After the World Wars, musicians went to veterans’ hospitals around the country to play for veterans in hospitals. The patients' notable physical and emotional responses to music led the doctors and nurses to request the hiring of musicians by the hospitals.
In the 1940s, music therapy began to be established as a formal clinical discipline. Everett Thayer Gaston, known as the “father of music therapy,” was instrumental in moving the profession forward in terms of an organizational and educational standpoint. Gaston identified the power of music to control behaviour. As he became interested in using music as a tool for understanding human behaviour, Gaston discovered the possibility of relating music education to medicine.
Since then, the reach of music therapy has only grown in leaps and bounds, and music therapy is currently recognized, practiced, and researched around the world, helping people across the globe.

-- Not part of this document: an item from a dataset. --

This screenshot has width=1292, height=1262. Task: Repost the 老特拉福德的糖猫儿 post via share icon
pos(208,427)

How Can Music Therapy Help?
A large number of research studies have been conducted to empirically establish the effectiveness of music therapy. It has found its application in a wide range of fields – treatment of ASD, dementia, neurocognitive disorders, motor difficulties, eating disorders, psychotic disorders, mood disorders, anxiety, etc. Music therapy is also routinely used alongside conventional allopathic treatments for chronic conditions like cancer to improve the quality of the patient’s care. In these cases, it can be used to alleviate pain, reduce nausea, reduce anxiety levels, decrease discomfort, improve breathing, and counteract insomnia.
Clinical uses aside, music therapy can also be used to increase focus and mindfulness, foster calmness, confidence and empowerment, and emotional intimacy in people. Music therapy definitely goes a long way in boosting overall wellbeing.

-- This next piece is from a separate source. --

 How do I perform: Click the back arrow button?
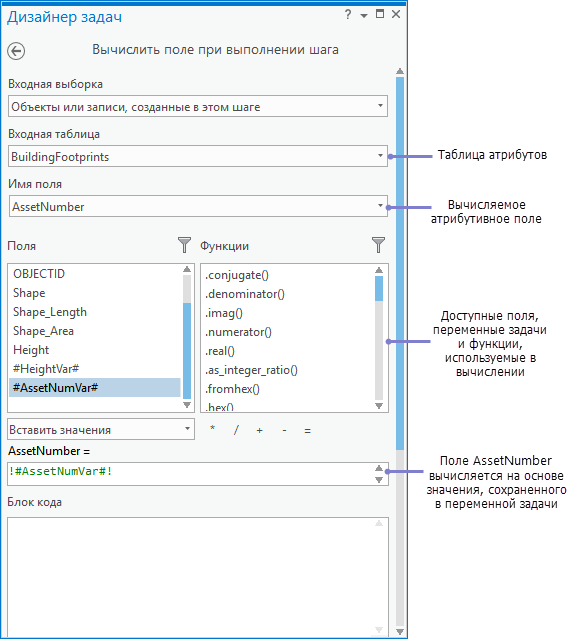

Enhancing Concentration: Music can be a magic cure for your attention span! Playing the right kind of music in your background can help keep your focus from wandering off your screen or your page. Music has properties that can engage the attention systems of the brain, which aids you in increasing your concentration on work.
Inculcating Mindfulness: Mindfulness is a state of mind that involves a focus on being aware of your thoughts and feelings at a given point in time, without interpretation, evaluation or judgment. Music has been likened to meditation in that it leads us to take a present-centered perspective on reality, and helps us engage with it.
Relieving Stress: Probably one of the most commonly known and experienced effects of music is its incredible ability to soothe stress. There’s really nothing like putting on your favourite music after a long day at work, isn’t it? Research into music and stress suggests that listening to music can lower our heart rate and cortisol levels, release endorphins and improve our sense of well-being, distract us, reducing physical and emotional stress levels, and also reduce stress-related symptoms, whether used in a clinical environment or in daily life.
Okay, but Is Music Therapy for Me?
Given its wide range of uses from overall wellbeing to being a therapy used for specific issues, you can consider music therapy as an option in your journey.
And of course, if you enjoy music in any form, then yes – music therapy is most definitely for you. You don’t need to be trained or even “good” (in the conventional sense) to immerse yourself in the benefits of music therapy. Music therapy does not focus as much on the product as it does on the process. If you’re willing to engage with the music, be sure to hop right in!